[Collected data entries]
* * * * *
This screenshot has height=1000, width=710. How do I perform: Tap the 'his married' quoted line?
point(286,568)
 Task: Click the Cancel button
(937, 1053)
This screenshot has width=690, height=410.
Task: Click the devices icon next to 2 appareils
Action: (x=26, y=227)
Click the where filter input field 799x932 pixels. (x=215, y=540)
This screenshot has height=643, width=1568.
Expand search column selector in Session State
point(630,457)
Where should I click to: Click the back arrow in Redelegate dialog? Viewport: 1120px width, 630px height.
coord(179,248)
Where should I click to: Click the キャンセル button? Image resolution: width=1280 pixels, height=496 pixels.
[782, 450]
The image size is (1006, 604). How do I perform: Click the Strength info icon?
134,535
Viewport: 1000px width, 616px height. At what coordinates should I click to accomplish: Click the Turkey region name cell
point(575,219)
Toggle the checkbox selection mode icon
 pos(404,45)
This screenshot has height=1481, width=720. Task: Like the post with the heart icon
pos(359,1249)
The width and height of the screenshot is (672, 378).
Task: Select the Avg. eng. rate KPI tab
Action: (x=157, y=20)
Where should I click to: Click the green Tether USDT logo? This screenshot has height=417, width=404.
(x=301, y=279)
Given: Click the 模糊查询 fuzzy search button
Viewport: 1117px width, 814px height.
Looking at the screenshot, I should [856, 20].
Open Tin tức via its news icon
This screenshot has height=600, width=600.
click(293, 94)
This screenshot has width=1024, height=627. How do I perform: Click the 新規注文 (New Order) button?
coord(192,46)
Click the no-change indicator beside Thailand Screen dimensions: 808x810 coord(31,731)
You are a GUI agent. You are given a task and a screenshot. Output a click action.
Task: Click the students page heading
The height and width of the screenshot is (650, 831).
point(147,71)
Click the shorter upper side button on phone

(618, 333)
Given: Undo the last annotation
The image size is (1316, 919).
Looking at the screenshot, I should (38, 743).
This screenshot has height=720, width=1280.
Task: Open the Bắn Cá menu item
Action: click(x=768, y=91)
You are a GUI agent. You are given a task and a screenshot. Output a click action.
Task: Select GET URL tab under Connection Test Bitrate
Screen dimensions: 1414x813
* * * * *
**TASK OBJECTIVE**
For each line above that carries the word "dimensions", copy it out.

**RESPONSE TO THIS TASK**
Click the no-change indicator beside Thailand Screen dimensions: 808x810 coord(31,731)
Screen dimensions: 1414x813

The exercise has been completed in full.